> _YOUR TASK_
Repeat the listing below line for line, exactly as shown.

┌────────

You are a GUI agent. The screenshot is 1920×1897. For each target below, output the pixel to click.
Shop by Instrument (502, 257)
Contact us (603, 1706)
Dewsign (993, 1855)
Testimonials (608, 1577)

└────────

> _FINAL ANSWER_
You are a GUI agent. The screenshot is 1920×1897. For each target below, output the pixel to click.
Shop by Instrument (502, 257)
Contact us (603, 1706)
Dewsign (993, 1855)
Testimonials (608, 1577)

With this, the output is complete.